What you are asked to do: Transcribe the data below verbatim from the line with "700x598 pixels. Task: Click" to the line with "The width and height of the screenshot is (868, 488).". Include both of those lines.

Task data:
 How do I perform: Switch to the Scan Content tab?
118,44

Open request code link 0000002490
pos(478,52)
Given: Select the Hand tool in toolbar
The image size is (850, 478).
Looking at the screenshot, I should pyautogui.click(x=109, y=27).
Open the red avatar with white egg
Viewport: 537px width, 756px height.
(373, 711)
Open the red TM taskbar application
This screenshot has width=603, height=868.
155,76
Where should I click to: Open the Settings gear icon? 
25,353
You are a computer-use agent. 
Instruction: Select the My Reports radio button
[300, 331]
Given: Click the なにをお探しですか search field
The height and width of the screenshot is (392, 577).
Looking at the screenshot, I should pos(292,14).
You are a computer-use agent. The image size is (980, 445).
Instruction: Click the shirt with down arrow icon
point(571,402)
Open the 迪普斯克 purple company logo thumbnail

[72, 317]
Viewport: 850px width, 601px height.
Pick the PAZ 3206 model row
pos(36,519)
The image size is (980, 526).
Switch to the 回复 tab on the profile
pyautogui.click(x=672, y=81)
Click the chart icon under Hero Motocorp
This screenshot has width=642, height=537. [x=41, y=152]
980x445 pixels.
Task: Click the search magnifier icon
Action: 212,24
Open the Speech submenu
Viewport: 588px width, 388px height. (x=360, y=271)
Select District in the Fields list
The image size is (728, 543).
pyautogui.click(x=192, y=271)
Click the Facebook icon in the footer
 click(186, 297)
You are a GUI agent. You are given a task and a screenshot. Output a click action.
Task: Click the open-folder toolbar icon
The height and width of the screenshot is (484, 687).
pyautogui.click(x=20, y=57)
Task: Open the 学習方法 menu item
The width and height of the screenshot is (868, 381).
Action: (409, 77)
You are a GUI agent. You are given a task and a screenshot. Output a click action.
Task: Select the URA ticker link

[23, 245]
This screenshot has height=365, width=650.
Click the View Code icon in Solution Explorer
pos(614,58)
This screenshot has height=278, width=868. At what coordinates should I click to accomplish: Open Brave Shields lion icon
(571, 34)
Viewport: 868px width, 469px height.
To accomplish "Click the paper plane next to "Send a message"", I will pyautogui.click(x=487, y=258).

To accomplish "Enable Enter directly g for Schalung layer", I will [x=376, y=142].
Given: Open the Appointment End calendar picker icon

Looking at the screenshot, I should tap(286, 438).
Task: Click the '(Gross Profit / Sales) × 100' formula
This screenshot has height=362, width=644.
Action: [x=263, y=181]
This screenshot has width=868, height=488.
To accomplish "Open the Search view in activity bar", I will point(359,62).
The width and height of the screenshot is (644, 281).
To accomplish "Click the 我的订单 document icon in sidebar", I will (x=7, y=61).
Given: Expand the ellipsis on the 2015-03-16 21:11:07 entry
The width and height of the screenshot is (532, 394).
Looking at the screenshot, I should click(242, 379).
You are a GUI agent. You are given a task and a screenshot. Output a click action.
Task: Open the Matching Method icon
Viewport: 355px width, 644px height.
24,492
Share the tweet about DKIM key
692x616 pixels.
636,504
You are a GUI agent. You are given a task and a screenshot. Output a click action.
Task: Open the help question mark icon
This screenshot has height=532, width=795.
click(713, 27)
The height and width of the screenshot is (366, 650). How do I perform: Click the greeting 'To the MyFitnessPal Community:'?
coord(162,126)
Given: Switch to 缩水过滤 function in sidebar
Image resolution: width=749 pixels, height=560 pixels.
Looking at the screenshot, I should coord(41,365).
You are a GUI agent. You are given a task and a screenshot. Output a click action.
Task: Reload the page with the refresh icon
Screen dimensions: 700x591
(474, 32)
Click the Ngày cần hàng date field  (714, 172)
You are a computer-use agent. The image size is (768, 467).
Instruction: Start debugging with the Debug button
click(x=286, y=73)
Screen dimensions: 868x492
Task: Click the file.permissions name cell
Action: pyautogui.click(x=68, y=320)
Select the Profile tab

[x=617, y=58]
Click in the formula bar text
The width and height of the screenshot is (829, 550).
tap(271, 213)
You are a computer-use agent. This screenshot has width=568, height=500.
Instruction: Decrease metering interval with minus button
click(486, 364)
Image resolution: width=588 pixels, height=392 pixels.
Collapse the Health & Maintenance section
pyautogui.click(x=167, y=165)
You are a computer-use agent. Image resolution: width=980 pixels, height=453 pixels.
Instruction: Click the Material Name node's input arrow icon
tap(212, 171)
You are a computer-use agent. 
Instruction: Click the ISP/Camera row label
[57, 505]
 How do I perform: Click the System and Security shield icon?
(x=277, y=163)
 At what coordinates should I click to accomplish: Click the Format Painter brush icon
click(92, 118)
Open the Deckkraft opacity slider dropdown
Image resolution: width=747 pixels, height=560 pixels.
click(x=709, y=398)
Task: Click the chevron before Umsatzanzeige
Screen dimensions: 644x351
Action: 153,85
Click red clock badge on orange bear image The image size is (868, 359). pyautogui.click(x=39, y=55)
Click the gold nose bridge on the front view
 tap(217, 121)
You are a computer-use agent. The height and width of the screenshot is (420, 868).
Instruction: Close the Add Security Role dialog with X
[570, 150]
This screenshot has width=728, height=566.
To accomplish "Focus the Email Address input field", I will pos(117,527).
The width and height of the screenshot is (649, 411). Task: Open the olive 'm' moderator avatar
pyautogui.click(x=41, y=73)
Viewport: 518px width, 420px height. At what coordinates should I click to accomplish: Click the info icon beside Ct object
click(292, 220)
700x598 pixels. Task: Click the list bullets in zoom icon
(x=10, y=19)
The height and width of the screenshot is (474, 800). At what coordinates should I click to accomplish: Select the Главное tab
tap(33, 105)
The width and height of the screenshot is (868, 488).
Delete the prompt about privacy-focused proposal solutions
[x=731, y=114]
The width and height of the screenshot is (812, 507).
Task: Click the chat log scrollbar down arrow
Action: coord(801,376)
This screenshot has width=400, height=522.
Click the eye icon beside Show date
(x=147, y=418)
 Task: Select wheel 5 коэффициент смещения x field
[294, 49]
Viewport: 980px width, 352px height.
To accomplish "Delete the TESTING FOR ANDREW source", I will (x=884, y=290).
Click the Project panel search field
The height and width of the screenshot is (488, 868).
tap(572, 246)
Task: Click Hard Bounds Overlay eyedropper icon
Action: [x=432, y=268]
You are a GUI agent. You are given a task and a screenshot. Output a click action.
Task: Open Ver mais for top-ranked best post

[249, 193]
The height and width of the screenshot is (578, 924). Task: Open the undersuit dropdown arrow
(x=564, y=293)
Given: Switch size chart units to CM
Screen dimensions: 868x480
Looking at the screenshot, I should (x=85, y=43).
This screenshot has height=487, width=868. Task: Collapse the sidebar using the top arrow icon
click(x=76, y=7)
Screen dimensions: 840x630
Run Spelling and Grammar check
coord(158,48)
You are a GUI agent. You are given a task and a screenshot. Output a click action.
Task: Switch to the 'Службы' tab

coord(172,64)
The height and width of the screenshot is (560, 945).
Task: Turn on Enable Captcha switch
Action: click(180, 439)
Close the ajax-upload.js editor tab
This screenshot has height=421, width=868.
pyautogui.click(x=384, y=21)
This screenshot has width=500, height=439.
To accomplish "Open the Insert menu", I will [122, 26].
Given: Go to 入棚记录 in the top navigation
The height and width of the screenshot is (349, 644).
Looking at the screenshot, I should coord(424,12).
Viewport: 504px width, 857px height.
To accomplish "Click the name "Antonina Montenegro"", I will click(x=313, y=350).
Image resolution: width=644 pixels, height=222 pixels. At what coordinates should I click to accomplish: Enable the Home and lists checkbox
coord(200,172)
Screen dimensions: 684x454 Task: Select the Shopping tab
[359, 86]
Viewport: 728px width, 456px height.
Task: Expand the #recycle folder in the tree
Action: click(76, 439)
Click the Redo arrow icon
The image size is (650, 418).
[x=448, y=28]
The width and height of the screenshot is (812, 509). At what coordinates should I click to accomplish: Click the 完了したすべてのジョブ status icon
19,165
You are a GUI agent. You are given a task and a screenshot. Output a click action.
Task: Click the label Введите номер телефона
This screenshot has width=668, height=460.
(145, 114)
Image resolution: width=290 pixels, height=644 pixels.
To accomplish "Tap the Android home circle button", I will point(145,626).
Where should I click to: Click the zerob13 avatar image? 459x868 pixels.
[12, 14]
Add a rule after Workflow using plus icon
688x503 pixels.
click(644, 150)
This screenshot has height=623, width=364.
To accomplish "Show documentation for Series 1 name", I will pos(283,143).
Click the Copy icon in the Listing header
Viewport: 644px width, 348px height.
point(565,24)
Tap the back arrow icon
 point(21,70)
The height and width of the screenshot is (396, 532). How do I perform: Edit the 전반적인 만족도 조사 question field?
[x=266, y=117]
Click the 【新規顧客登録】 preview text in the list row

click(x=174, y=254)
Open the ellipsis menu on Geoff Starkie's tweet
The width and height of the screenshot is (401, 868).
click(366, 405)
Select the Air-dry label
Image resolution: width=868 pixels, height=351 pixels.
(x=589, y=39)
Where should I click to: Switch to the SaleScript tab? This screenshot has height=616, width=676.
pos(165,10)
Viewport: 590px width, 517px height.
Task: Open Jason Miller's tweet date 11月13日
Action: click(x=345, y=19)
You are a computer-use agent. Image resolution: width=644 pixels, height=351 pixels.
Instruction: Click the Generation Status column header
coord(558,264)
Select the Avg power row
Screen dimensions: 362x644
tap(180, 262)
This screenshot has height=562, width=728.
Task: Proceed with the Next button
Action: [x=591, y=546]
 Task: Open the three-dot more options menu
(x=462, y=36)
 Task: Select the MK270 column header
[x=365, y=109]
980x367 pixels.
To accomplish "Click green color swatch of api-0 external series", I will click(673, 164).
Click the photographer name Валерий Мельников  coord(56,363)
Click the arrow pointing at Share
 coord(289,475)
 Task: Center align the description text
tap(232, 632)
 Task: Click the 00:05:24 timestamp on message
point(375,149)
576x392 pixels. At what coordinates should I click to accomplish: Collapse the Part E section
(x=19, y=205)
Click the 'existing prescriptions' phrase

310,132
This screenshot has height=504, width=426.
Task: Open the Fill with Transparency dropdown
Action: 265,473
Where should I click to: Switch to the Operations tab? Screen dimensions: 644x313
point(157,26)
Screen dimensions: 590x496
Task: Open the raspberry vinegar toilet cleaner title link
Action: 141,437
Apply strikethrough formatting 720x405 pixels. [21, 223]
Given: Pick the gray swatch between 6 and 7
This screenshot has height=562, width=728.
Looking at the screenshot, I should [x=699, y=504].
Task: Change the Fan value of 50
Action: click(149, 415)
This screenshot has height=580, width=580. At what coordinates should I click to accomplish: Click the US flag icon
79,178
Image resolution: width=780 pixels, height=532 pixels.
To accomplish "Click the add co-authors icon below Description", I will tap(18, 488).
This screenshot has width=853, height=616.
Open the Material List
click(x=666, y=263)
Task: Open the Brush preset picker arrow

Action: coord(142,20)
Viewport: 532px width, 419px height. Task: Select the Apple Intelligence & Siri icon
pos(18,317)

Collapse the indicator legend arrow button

Answer below:
700x598 pixels. Task: Click the list bullets in zoom icon
(x=10, y=19)
The height and width of the screenshot is (474, 800). At what coordinates should I click to accomplish: Select the Главное tab
tap(33, 105)
The width and height of the screenshot is (868, 488).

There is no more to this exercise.